Aired April 6, 2018 - 10:30   ET


[10:30:00] TARA SETMAYER, CNN POLITICAL COMMENTATOR: So people are willing, for whatever reasons, they think that the legislative goals and that Donald Trump is supposed to be giving them is worth setting aside character and integrity, letting him get away with things that no other president ever would have been able to, basically being hypocrites on the issue, considering that conservatives and Republicans, the faith -- supposed to be the values, faith and values coalition, and the way we handled the Bill Clinton affairs, and those voices have gone either silent or they decided to shrug it off.

And I just don't think that that's a good way to go. And no, the base doesn't care. So the more that they -- you talk about Stormy Daniels, they think that Donald Trump is the victim here. And it is a very strange psychology. And I think that it is not going to matter. What will matter is if we find out that there were any campaign violations. That's really where the complications come in for the president on this. Unfortunately not for morality of the affair with the porn star.

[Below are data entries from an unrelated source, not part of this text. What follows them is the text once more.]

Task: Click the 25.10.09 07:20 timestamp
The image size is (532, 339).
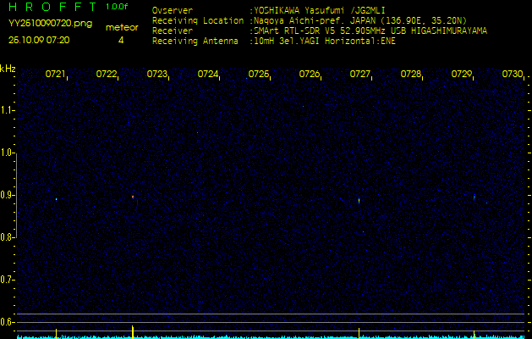Action: click(x=39, y=39)
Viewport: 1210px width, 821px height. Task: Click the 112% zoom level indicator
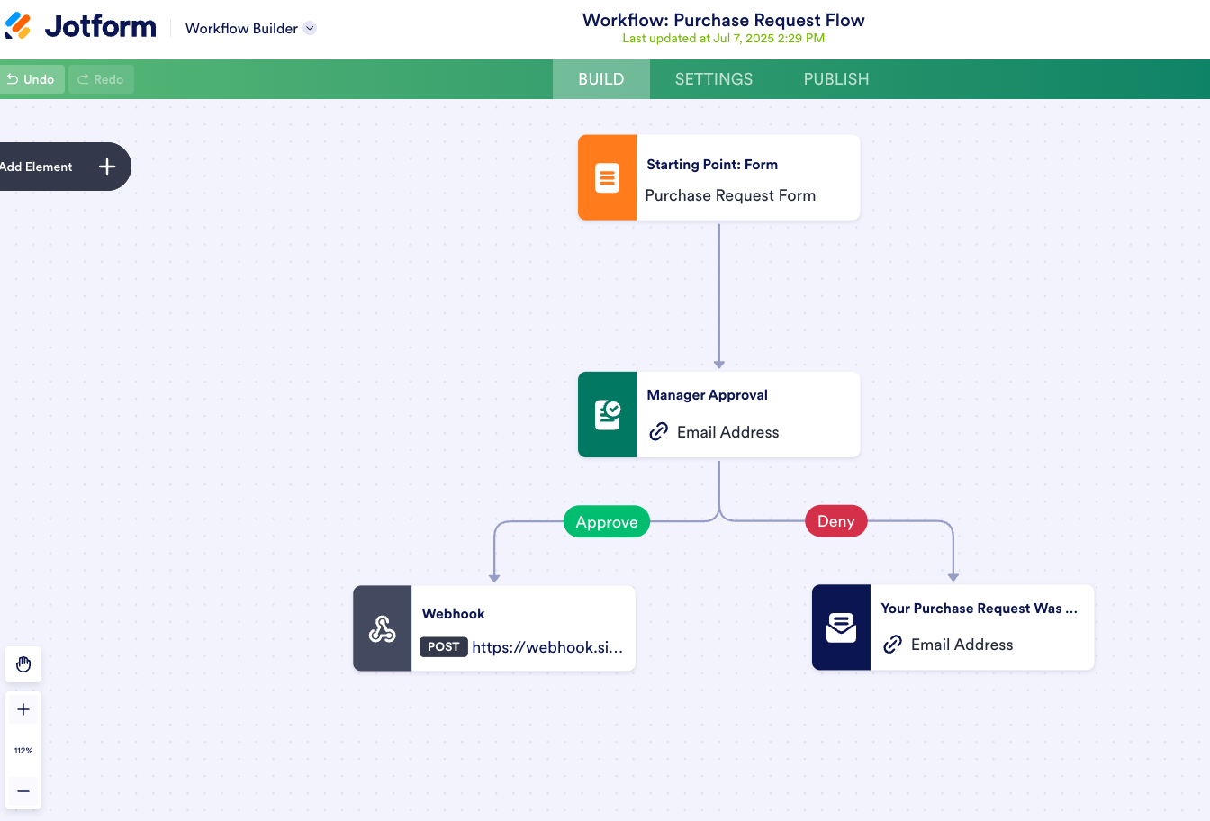(23, 750)
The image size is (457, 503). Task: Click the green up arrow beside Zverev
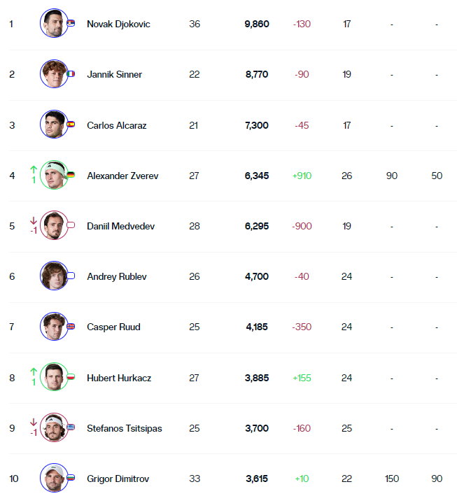point(34,169)
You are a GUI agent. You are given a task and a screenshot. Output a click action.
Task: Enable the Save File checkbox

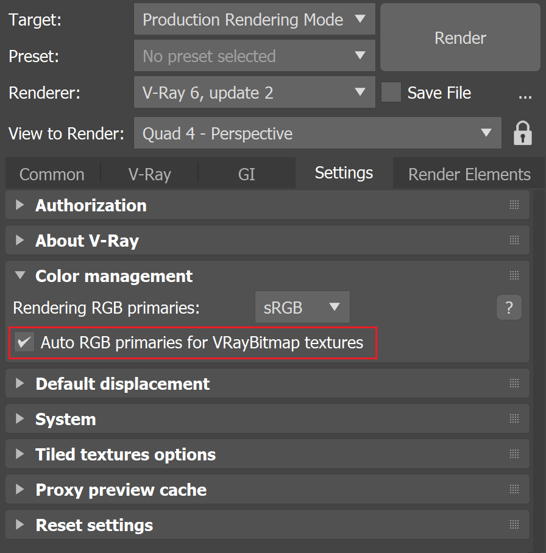pos(391,93)
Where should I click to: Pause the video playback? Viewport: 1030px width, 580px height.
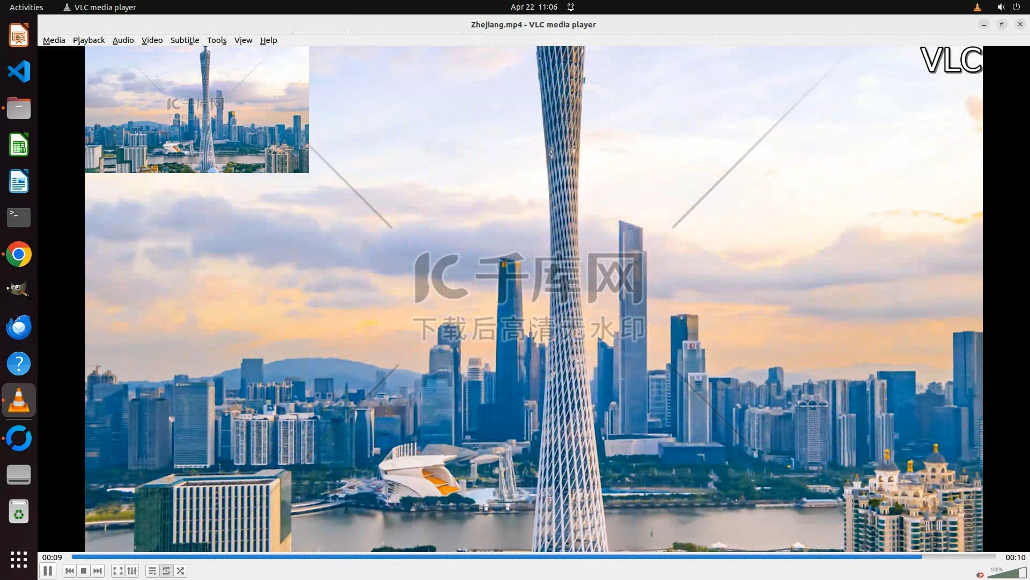[x=48, y=571]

ERICA HILL, CNN ANCHOR: As we shift gears a little bit, CNN reporting that the president had floated the idea of replacing Attorney General Jeff Sessions with Secretary Pruitt as recently as this week.

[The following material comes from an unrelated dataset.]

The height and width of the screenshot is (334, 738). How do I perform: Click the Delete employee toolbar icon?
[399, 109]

Given all of the headlines that we have seen about Scott Pruitt, it would be interesting for one to imagine what that confirmation hearing would be like.

Matt, is the president just tone deaf here?

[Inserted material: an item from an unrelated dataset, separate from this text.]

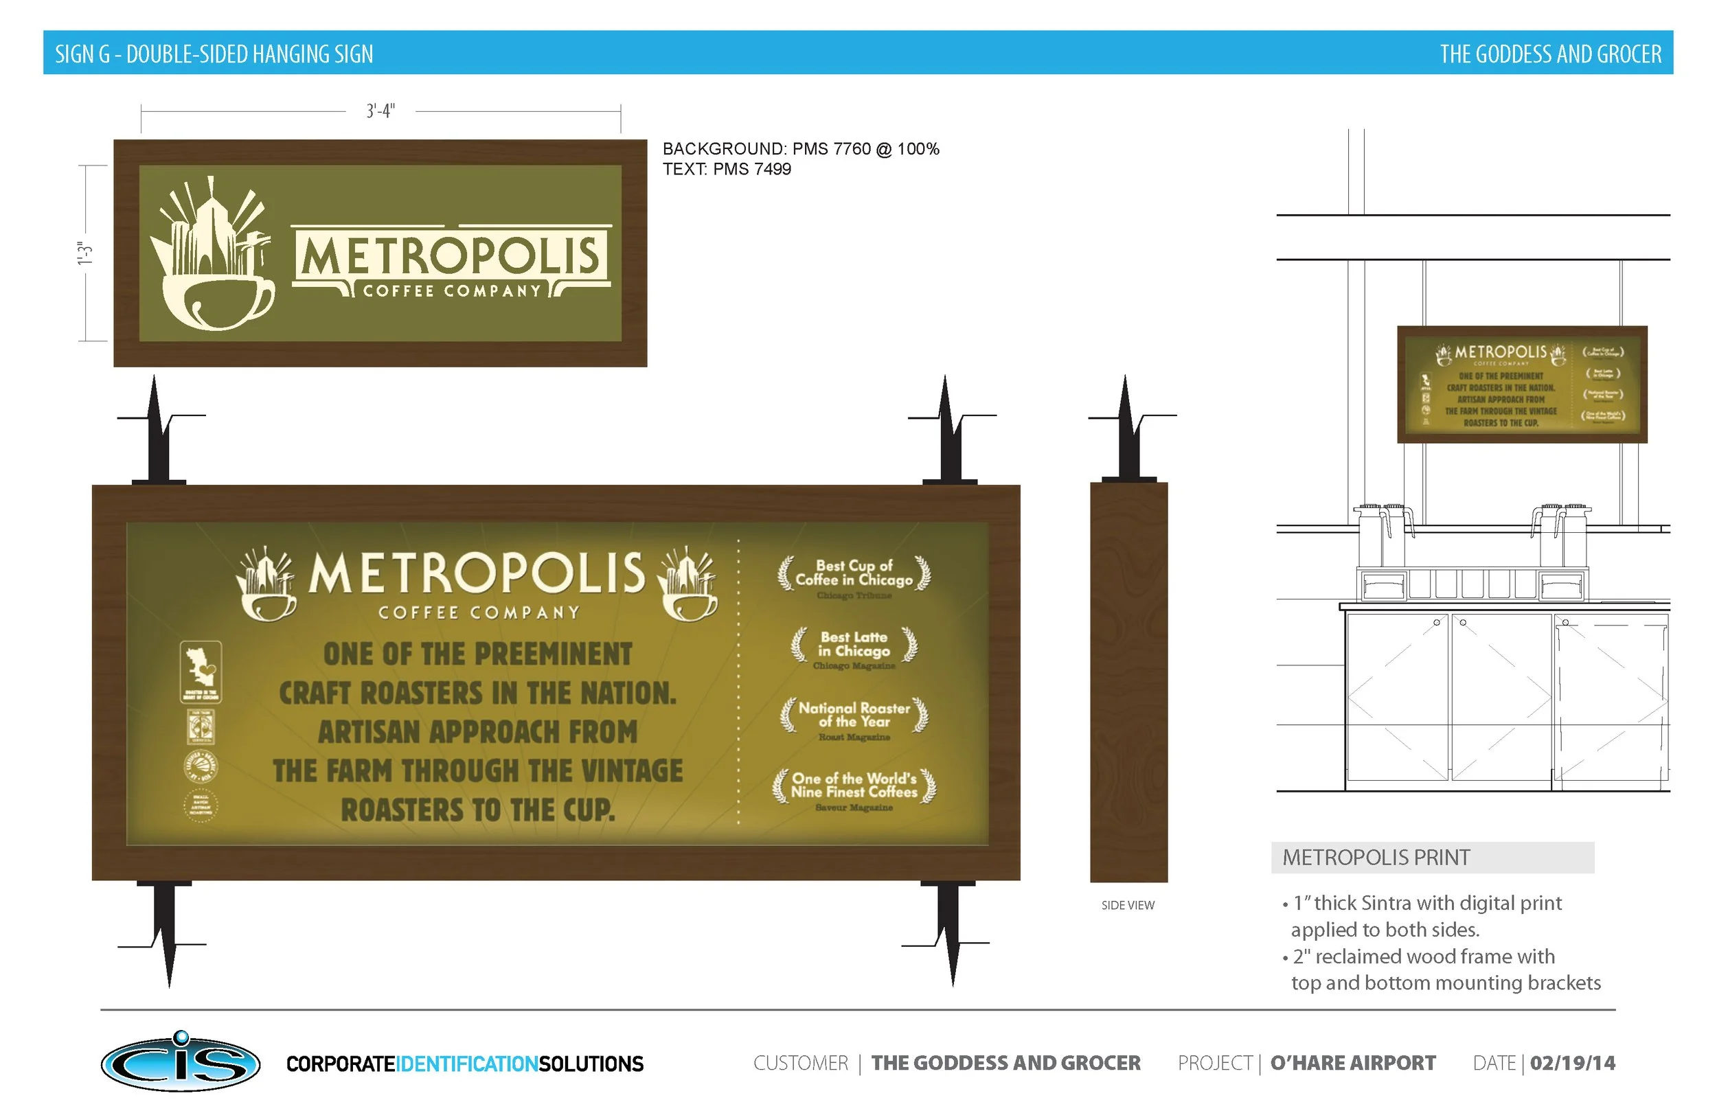1717x1111 pixels.
Task: Click the Chicago map heart badge
Action: [x=201, y=672]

MATT LEWIS, CNN POLITICAL COMMENTATOR: Yes. I don't think there is any way that Scott Pruitt would -- because he would have to be reconfirmed. And I don't think that would be possible. But the difference between Jeff Sessions and Scott Pruitt is that Jeff Sessions did something that Donald Trump didn't like. Jeff Sessions recused himself from Russia, thereby angering the president and not demonstrating appropriate loyalty.

Scott Pruitt hasn't done that, for all the things that he's done, all the scandals, all the controversies that Scott Pruitt is now embroiled in, one thing he has going for himself is he's a loyalist to Donald Trump, he's advancing Trump's agenda, and so there you have it. What does Donald Trump care most about?

HILL: And we hear a lot about loyalty. But to pick up on that point, as we just heard from Jeremy's reporting as well, you know, (INAUDIBLE), who's an important part there of the campaign and very close to Scott Pruitt, one of these people reportedly iced out and still has a close relationship with the president.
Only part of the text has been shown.